The central engine must be located at the upstream end of each side of the jet: the eastern/western jet is considered as the approaching/receding jet (or jet/counter jet). Radio emission from the innermost nuclear region of NGC 1052 suffers strong free–free absorption (Kameno et al. 2001, 2003; Kadler et al. 2004b; Sawada-Satoh et al. 2008). Kameno et al. (2003) proposed that a subparsec-scale circumnuclear torus consisting of dense plasma gas is responsible for observed convex radio continuum spectra due to free–free absorption. Therefore, there is frequency dependence in the apparent position of the upstream end in the jet. To determine the position of the central engine, it is necessary to measure the core shift, which is the frequency-dependent position shift of an observed core due to an opacity effect. However, the core shift for the NGC 1052 jets were determined with some ambiguity (Kadler et al. 2004b), unlike the core shift only due to synchrotron self-absorption in a jet (Lobanov 1998). It may be suggesting that the geometry and spatial profiles of dense obscuring materials is not simple (as a similar case, see Haga et al. 2015 for NGC 4261).

Alternatively, there is a method in which the ejection point of the approaching and receding jets on the basis of their proper motions is regarded as the central engine position. This method uses only simple kinematics. The present study adopts methods to determine the location of the central engine in the latter way. The proper motions in both sides have been intensively measured at 15 GHz, 15 GHz, and 43 GHz by Vermeulen et al. (2003), Lister et al. (2013), and Baczko et al. (2019), respectively. Apparent velocity for each blob shows variation in some levels. Because our images were taken in 2000 and 2001 (Table 1), we averaged the jet velocities reported in Table 2 of Vermeulen et al. (2003), which were based on VLBI monitoring during 1995–2001; we obtained 0.0781 ± 0.0022 pc yr−1 for approaching jets and 0.0783 ± 0.0037 pc yr−1 for receding jets. Therefore, the position to divide the separation between paired components in the approaching and receding jet sides into 0.0781:0.0783, and is considered to be the putative location of the central engine.

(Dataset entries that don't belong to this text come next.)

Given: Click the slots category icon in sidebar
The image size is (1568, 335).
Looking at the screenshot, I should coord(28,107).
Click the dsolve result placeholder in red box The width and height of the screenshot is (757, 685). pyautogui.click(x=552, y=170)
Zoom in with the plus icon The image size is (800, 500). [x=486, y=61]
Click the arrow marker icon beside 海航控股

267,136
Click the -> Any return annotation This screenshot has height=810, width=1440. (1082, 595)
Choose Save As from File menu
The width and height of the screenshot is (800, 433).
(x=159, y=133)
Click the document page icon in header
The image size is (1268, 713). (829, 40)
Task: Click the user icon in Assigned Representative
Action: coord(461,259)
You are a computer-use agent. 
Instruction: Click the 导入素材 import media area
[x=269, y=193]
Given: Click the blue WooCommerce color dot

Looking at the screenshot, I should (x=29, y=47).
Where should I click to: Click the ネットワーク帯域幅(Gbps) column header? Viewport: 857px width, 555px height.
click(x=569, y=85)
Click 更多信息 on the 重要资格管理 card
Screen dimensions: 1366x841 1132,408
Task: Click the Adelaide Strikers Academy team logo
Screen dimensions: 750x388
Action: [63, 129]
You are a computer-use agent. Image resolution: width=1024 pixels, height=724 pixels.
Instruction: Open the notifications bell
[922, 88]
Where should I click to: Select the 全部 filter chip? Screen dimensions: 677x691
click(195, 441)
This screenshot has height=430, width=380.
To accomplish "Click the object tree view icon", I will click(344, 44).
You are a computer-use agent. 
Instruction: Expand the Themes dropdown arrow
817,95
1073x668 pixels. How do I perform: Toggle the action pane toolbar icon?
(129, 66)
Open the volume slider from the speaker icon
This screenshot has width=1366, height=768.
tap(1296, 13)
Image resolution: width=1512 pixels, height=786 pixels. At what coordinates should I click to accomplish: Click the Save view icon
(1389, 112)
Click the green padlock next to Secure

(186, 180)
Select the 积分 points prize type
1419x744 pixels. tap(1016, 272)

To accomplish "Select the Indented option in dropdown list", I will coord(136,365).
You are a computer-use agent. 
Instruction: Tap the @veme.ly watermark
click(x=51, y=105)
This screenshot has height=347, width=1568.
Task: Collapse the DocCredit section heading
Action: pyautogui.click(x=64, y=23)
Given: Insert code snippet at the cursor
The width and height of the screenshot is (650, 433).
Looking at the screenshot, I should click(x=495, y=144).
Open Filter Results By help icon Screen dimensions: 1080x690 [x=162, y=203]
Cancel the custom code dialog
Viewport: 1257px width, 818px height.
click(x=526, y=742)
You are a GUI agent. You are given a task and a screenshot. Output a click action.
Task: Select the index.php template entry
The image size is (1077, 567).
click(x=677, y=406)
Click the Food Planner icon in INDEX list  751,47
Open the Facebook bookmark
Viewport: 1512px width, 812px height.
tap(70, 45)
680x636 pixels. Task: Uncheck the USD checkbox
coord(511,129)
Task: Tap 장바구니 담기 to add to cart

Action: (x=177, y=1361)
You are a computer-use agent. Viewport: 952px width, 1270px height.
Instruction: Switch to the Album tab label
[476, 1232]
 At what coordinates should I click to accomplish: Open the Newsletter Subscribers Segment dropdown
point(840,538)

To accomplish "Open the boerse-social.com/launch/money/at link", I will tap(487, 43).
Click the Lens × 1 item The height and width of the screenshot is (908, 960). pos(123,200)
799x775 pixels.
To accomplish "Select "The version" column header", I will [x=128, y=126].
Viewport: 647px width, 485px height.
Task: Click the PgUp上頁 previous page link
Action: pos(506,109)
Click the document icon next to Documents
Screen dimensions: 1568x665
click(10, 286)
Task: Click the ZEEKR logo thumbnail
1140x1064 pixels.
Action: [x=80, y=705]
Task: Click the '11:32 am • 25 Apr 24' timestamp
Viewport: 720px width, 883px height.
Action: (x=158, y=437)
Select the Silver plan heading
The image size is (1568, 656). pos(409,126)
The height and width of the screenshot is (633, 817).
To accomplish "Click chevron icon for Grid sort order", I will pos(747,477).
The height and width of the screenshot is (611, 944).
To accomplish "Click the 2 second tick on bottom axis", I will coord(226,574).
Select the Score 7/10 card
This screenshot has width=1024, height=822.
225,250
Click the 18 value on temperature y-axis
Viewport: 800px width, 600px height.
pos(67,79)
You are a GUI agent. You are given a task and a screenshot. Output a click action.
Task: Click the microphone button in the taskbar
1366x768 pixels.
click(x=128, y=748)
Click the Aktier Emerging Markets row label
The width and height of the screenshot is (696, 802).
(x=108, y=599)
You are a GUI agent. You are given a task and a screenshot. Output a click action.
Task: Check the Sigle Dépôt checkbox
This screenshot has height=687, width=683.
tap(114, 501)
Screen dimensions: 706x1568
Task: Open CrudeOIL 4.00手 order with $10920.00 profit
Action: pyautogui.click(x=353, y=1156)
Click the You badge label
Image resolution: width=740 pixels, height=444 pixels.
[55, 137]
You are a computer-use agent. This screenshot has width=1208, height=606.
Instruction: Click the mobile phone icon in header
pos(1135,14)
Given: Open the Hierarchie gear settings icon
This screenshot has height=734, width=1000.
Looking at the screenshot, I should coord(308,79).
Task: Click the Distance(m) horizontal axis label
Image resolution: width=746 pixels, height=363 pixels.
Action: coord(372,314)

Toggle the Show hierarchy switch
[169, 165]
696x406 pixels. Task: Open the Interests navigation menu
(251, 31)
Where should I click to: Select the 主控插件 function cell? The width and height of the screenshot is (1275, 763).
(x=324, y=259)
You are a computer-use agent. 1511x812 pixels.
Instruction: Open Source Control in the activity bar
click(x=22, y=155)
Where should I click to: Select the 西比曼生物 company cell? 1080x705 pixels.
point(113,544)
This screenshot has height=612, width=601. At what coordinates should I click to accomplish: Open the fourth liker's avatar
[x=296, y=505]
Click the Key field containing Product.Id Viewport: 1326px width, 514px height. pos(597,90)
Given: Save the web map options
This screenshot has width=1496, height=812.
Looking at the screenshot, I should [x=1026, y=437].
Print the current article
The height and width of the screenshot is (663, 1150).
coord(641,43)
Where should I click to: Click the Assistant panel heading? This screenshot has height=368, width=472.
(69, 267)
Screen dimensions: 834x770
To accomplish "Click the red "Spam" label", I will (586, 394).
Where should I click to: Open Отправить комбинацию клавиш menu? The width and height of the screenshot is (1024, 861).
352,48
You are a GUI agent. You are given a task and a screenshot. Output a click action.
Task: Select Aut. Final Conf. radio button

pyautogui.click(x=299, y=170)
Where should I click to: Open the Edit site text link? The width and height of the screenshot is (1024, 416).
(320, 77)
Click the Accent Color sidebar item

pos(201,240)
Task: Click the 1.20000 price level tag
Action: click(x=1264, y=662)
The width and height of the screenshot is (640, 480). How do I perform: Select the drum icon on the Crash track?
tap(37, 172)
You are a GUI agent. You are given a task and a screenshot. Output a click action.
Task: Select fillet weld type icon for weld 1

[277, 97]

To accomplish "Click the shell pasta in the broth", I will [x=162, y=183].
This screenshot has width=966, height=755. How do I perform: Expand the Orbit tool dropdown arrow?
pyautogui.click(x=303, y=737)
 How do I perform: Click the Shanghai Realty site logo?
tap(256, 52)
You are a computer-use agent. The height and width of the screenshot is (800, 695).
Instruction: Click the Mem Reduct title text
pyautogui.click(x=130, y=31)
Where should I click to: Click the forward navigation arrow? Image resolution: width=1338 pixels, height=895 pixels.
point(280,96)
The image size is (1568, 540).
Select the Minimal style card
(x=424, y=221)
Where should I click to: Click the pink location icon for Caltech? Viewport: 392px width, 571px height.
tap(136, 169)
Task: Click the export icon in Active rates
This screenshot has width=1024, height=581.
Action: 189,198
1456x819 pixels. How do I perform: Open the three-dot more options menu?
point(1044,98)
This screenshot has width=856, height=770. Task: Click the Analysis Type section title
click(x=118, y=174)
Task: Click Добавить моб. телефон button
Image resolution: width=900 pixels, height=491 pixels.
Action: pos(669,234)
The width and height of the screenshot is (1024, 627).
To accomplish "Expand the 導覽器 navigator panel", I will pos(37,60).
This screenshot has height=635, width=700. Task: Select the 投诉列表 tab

Before estimations for the location of central engine, we superimposed images of different frequencies. The positions of jet features were determined using the AIPS JMFIT task on all VLBA and VSOP images. Identified components were labeled as shown in Figures 1 and 2. Subsequently, we made pattern matching among the distributions of determined positions at different frequencies in the same manner presented in Kameno et al. (2003) and Sawada-Satoh et al. (2008). Because the data of Kameno et al. (2003) and Sawada-Satoh et al. (2008) were obtained at different epochs, jet structures changed. Hence, we made pattern matching for the multifrequency images of these two groups separately.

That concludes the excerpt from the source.